-- What you need to do --
Write out the data below verbatim, keeping every line unchanged and in its original order.

Dataset records:
BEGIN

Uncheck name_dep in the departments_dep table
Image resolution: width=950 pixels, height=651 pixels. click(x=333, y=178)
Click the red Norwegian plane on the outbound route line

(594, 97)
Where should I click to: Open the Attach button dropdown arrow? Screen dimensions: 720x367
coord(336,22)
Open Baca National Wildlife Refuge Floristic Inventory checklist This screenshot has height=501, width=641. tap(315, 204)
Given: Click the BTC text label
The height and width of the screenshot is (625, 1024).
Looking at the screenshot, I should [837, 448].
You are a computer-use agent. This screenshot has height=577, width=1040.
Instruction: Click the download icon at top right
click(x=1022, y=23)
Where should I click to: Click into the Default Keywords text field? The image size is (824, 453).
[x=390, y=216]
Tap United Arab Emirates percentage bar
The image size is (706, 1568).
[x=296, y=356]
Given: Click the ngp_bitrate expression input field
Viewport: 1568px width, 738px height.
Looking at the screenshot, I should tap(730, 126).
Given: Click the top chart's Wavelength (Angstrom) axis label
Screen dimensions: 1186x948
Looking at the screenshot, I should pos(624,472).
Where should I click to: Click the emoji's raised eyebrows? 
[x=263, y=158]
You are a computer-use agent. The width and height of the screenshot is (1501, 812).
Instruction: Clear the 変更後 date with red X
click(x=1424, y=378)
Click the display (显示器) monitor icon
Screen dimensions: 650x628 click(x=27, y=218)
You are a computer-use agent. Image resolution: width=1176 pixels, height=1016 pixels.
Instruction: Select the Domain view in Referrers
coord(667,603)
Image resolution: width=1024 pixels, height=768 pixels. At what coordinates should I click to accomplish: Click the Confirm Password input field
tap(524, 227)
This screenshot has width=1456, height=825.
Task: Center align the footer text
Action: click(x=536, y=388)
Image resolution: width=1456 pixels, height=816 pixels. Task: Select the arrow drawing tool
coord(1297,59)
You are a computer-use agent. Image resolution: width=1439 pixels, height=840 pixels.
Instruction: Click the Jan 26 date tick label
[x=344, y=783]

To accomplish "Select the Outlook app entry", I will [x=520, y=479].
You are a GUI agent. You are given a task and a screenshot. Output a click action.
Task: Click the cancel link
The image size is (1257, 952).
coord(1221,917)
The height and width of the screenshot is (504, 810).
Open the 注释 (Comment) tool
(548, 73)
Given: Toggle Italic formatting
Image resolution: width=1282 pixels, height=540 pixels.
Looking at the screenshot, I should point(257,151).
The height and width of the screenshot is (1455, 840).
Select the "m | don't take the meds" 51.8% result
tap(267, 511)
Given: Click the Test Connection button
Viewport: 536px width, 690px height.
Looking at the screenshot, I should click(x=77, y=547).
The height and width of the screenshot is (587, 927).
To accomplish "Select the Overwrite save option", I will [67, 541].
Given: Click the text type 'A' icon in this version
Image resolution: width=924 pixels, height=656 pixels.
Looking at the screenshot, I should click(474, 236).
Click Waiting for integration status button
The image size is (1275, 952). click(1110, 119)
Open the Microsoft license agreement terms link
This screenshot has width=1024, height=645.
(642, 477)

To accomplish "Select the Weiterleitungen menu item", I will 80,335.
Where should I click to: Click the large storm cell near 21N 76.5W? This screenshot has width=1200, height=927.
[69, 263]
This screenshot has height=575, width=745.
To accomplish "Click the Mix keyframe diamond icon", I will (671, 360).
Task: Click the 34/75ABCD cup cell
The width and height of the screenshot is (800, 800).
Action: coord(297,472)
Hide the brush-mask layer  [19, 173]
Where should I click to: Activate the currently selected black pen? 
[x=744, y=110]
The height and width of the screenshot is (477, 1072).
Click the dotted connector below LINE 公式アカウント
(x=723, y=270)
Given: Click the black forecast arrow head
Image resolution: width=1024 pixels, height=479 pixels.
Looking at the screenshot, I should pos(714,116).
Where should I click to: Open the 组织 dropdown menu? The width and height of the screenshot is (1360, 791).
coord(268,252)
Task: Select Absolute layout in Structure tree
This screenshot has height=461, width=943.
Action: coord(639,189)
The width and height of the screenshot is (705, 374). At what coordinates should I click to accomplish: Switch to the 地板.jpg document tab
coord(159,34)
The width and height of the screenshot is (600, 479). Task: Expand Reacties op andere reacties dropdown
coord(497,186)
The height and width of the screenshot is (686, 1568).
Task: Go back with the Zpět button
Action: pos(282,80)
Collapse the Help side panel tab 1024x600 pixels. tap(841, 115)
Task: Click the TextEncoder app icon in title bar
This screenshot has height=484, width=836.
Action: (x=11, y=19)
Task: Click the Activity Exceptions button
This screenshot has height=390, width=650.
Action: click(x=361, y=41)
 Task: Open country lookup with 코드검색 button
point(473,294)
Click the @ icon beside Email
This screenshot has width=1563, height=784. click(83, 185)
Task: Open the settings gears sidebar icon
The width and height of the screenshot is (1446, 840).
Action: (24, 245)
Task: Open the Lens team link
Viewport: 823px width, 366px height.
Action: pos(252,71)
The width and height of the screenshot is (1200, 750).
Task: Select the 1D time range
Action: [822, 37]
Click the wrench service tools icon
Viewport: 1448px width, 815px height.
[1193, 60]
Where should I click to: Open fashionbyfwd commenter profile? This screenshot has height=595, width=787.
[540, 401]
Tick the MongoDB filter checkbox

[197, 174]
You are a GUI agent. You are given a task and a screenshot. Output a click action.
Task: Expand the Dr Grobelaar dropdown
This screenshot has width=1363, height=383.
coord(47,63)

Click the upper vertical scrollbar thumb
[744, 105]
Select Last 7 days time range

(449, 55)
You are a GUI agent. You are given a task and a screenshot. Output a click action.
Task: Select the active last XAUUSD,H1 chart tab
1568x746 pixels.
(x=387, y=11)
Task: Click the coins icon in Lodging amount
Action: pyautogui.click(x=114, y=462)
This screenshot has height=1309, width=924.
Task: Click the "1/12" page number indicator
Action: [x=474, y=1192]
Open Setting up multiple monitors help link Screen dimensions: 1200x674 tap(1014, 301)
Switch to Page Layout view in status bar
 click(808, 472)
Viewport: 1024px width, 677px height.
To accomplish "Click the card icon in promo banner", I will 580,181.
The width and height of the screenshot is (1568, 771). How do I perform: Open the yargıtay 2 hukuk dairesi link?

END

-- Answer to this problem --
Uncheck name_dep in the departments_dep table
Image resolution: width=950 pixels, height=651 pixels. click(x=333, y=178)
Click the red Norwegian plane on the outbound route line

(594, 97)
Where should I click to: Open the Attach button dropdown arrow? Screen dimensions: 720x367
coord(336,22)
Open Baca National Wildlife Refuge Floristic Inventory checklist This screenshot has height=501, width=641. tap(315, 204)
Given: Click the BTC text label
The height and width of the screenshot is (625, 1024).
Looking at the screenshot, I should [837, 448].
You are a computer-use agent. This screenshot has height=577, width=1040.
Instruction: Click the download icon at top right
click(x=1022, y=23)
Where should I click to: Click into the Default Keywords text field? The image size is (824, 453).
[x=390, y=216]
Tap United Arab Emirates percentage bar
The image size is (706, 1568).
[x=296, y=356]
Given: Click the ngp_bitrate expression input field
Viewport: 1568px width, 738px height.
Looking at the screenshot, I should tap(730, 126).
Given: Click the top chart's Wavelength (Angstrom) axis label
Screen dimensions: 1186x948
Looking at the screenshot, I should pos(624,472).
Where should I click to: Click the emoji's raised eyebrows? 
[x=263, y=158]
You are a computer-use agent. The width and height of the screenshot is (1501, 812).
Instruction: Clear the 変更後 date with red X
click(x=1424, y=378)
Click the display (显示器) monitor icon
Screen dimensions: 650x628 click(x=27, y=218)
You are a computer-use agent. Image resolution: width=1176 pixels, height=1016 pixels.
Instruction: Select the Domain view in Referrers
coord(667,603)
Image resolution: width=1024 pixels, height=768 pixels. At what coordinates should I click to accomplish: Click the Confirm Password input field
tap(524, 227)
This screenshot has width=1456, height=825.
Task: Center align the footer text
Action: click(x=536, y=388)
Image resolution: width=1456 pixels, height=816 pixels. Task: Select the arrow drawing tool
coord(1297,59)
You are a computer-use agent. Image resolution: width=1439 pixels, height=840 pixels.
Instruction: Click the Jan 26 date tick label
[x=344, y=783]

To accomplish "Select the Outlook app entry", I will [x=520, y=479].
You are a GUI agent. You are given a task and a screenshot. Output a click action.
Task: Click the cancel link
The image size is (1257, 952).
coord(1221,917)
The height and width of the screenshot is (504, 810).
Open the 注释 (Comment) tool
(548, 73)
Given: Toggle Italic formatting
Image resolution: width=1282 pixels, height=540 pixels.
Looking at the screenshot, I should point(257,151).
The height and width of the screenshot is (1455, 840).
Select the "m | don't take the meds" 51.8% result
tap(267, 511)
Given: Click the Test Connection button
Viewport: 536px width, 690px height.
Looking at the screenshot, I should click(x=77, y=547).
The height and width of the screenshot is (587, 927).
To accomplish "Select the Overwrite save option", I will [67, 541].
Given: Click the text type 'A' icon in this version
Image resolution: width=924 pixels, height=656 pixels.
Looking at the screenshot, I should click(474, 236).
Click Waiting for integration status button
The image size is (1275, 952). click(1110, 119)
Open the Microsoft license agreement terms link
This screenshot has width=1024, height=645.
(642, 477)

To accomplish "Select the Weiterleitungen menu item", I will 80,335.
Where should I click to: Click the large storm cell near 21N 76.5W? This screenshot has width=1200, height=927.
[69, 263]
This screenshot has height=575, width=745.
To accomplish "Click the Mix keyframe diamond icon", I will (671, 360).
Task: Click the 34/75ABCD cup cell
The width and height of the screenshot is (800, 800).
Action: coord(297,472)
Hide the brush-mask layer  [19, 173]
Where should I click to: Activate the currently selected black pen? 
[x=744, y=110]
The height and width of the screenshot is (477, 1072).
Click the dotted connector below LINE 公式アカウント
(x=723, y=270)
Given: Click the black forecast arrow head
Image resolution: width=1024 pixels, height=479 pixels.
Looking at the screenshot, I should pos(714,116).
Where should I click to: Open the 组织 dropdown menu? The width and height of the screenshot is (1360, 791).
coord(268,252)
Task: Select Absolute layout in Structure tree
This screenshot has height=461, width=943.
Action: coord(639,189)
The width and height of the screenshot is (705, 374). At what coordinates should I click to accomplish: Switch to the 地板.jpg document tab
coord(159,34)
The width and height of the screenshot is (600, 479). Task: Expand Reacties op andere reacties dropdown
coord(497,186)
The height and width of the screenshot is (686, 1568).
Task: Go back with the Zpět button
Action: pos(282,80)
Collapse the Help side panel tab 1024x600 pixels. tap(841, 115)
Task: Click the TextEncoder app icon in title bar
This screenshot has height=484, width=836.
Action: (x=11, y=19)
Task: Click the Activity Exceptions button
This screenshot has height=390, width=650.
Action: click(x=361, y=41)
 Task: Open country lookup with 코드검색 button
point(473,294)
Click the @ icon beside Email
This screenshot has width=1563, height=784. click(83, 185)
Task: Open the settings gears sidebar icon
The width and height of the screenshot is (1446, 840).
Action: (24, 245)
Task: Open the Lens team link
Viewport: 823px width, 366px height.
Action: pos(252,71)
The width and height of the screenshot is (1200, 750).
Task: Select the 1D time range
Action: [822, 37]
Click the wrench service tools icon
Viewport: 1448px width, 815px height.
[1193, 60]
Where should I click to: Open fashionbyfwd commenter profile? This screenshot has height=595, width=787.
[540, 401]
Tick the MongoDB filter checkbox

[197, 174]
You are a GUI agent. You are given a task and a screenshot. Output a click action.
Task: Expand the Dr Grobelaar dropdown
This screenshot has width=1363, height=383.
coord(47,63)

Click the upper vertical scrollbar thumb
[744, 105]
Select Last 7 days time range

(449, 55)
You are a GUI agent. You are given a task and a screenshot. Output a click action.
Task: Select the active last XAUUSD,H1 chart tab
1568x746 pixels.
(x=387, y=11)
Task: Click the coins icon in Lodging amount
Action: pyautogui.click(x=114, y=462)
This screenshot has height=1309, width=924.
Task: Click the "1/12" page number indicator
Action: [x=474, y=1192]
Open Setting up multiple monitors help link Screen dimensions: 1200x674 tap(1014, 301)
Switch to Page Layout view in status bar
 click(808, 472)
Viewport: 1024px width, 677px height.
To accomplish "Click the card icon in promo banner", I will 580,181.
The width and height of the screenshot is (1568, 771). How do I perform: Open the yargıtay 2 hukuk dairesi link?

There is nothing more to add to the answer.